Pude contemplar entonces el íntimo equilibrio que desprenden aceradas antítesis. Sería curioso descifrar los espacios de estos poemas de Lina de Feria. Cómo se quiebran y se multiplican a un tiempo, cómo uno pare a otro, así, hasta crear uno múltiple, y ser toda la tierra o todo (el) ser humano el espacio de su poesía. Ella y yo sabemos que el dolor no se puede parodiar. El dolor siempre se descubre. En tal sentido los quiebros sicológicos que genera el pensamiento son agudos y exactos. Hay momentos de acendrada concentración poética —insuperables— junto a otros de apego por la vida en los que la escritora se ha dejado empujar por un tronco poderoso, mas de madera ajena. Su voz refulge en el tono del fin, de la ignominia, en las huellas abiertas del grito seco.
Debe decirse como una observación, y no un elogio, que la autora se siente dueña de la palabra. No insinúo una incapacidad o cuerpo repetido. Reproduzco la sombra de una psiquis sobre otra. A dónde apunta todo. A un curso de intemperie. Es imposible marcar la velocidad de asociación. Lo que parece eficacia literaria, pulso por la enumeración caótica, es despliegue mental, imposibilidad de atar el pensamiento a un espacio circunstante. Sin embargo los momentos de fijación son pocos, pero deslumbrantes:
La tranquilidad
es el amuleto de los pobres
Y suficiente cosa nos atormenta.
En sus versos no hay paz, sino oscura lucidez. Ella lo dice, silenciosamente quiere escoger, pero no la deja una sombría inclinación a la fe impostada. No hay vallas, no hay mundos cerrados. Se viola cualquier sacro camino en aras de la satisfacción de los desesperados. Todo lo imposible que ve es posible y eso es lo que quema.
Entra con tino en los tonos magnánimos. Un trazo emocional encamina a algunos textos hacia la curva oral, a la entrega del poema en voz alta, cualidad que no tiene que tipificar toda poesía, a pesar de ser cierto lo que dice Lezama sobre la verdadera resistencia del poema si sobrepasa la lectura oral. En dicha curva esos textos encuentran su mejor realización y a veces es la única. Algunos poemas parecen haberse escrito de un tirón, dictados a viva voz al propio intelecto.
Se entrega aquí el instante cuando el cuerpo se desdobla, cuando el cuerpo se ve, esto lo he encontrado, de modo que convenza, en muy pocos poetas contemporáneos, quizá solo en la sombra cortada de Escobar. Siempre he dicho y me han dicho que los poetas son seres que han visto demasiado, por supuesto, no en virtud del número, sino de la intensidad.
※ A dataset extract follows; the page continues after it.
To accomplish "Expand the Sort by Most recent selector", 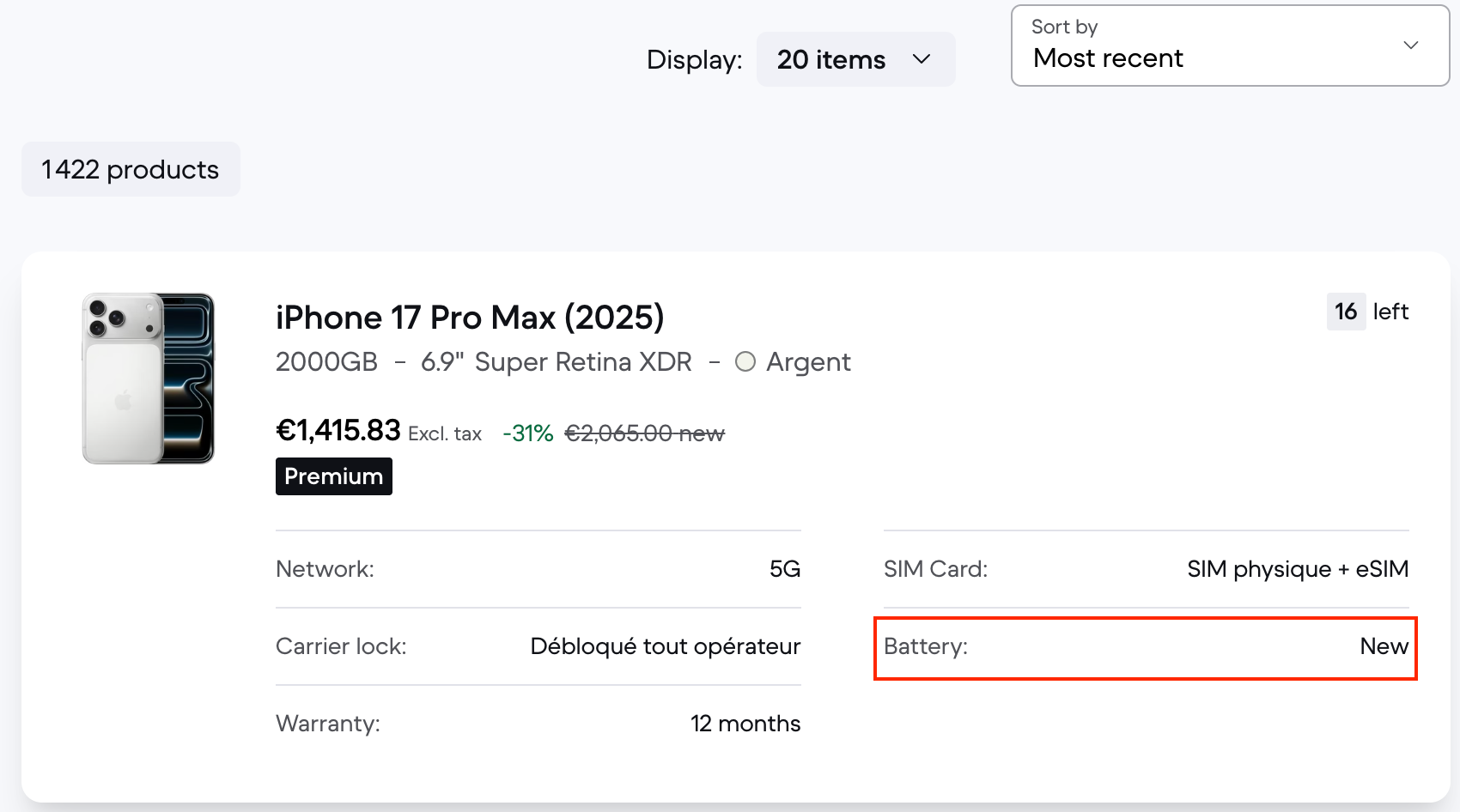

Por la penetración es cruel el movimiento de la hoja.
En este libro son frecuentes las imágenes del estallido y la irrupción. La enumeración posee a la escritura, y no al revés. Ella, la poeta, no teme sacudirse y explorar una forma hallada para dar constancia de una sensación exacta. Una justicia sobreponiéndose desde el fondo de una naturaleza.
De las tres secciones del libro prefiero la primera, que da título al cuaderno. Allí está la fuerza transgresora de la poeta, sin negar la vehemencia del texto de la sección final, que goza de verdadera oralidad. En País sin abedules el dolor no se anega, empuja al desamparo. Siempre es posible relatar la pérdida si describe un gesto que se sobrepone, un aliento que decide infinito.
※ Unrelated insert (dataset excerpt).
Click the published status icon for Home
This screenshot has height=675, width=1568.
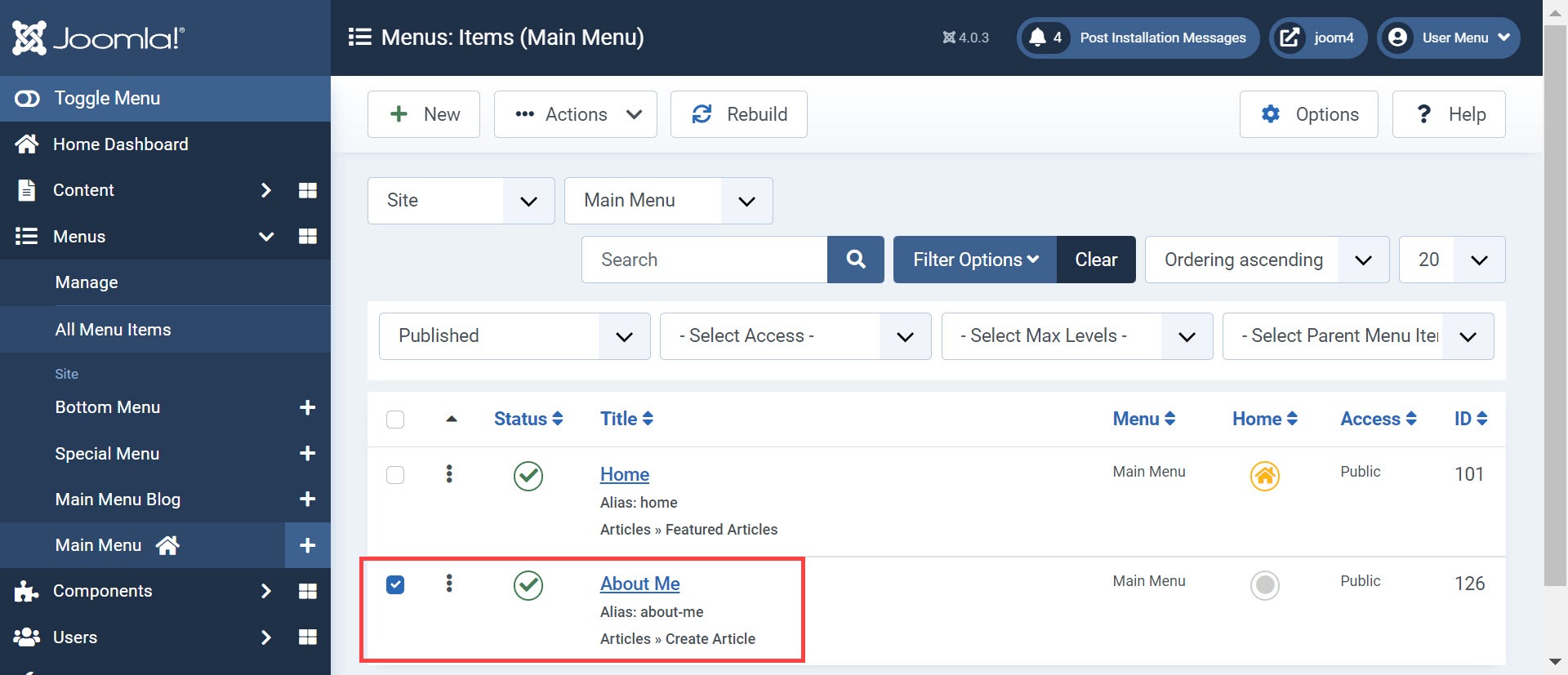coord(528,476)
Deseo terminar leyendo un poema que escribí extrañamente desde mi ser que tal parece concebido desde el mundo intenso y desgarrado de la poeta, razón que me llevó a dedicárselo:
Me sobrepongo porque no me puedo sobreponer.
Mi vida la enderezo con un látigo,
otra tensión, otra tranquilidad,
si devuelvo la distancia que acorto,
si me levanto y corto algo de mí.He llegado a esta hora arrastrando mi cuerpo por todos los momentos.
Sirvo la sangre herida sin huella material.
La historia que me arranco ¿Cómo la tomarás?
Si ya se ha impuesto el agua que yo he unido.
Surge la madre que retiene por siempre
a su hijo en el vientre.
Y decide vivir, mientras se ahoga.
Notas
[1] Lina de Feria. País sin abedules. Ediciones Unión, La Habana, 2003.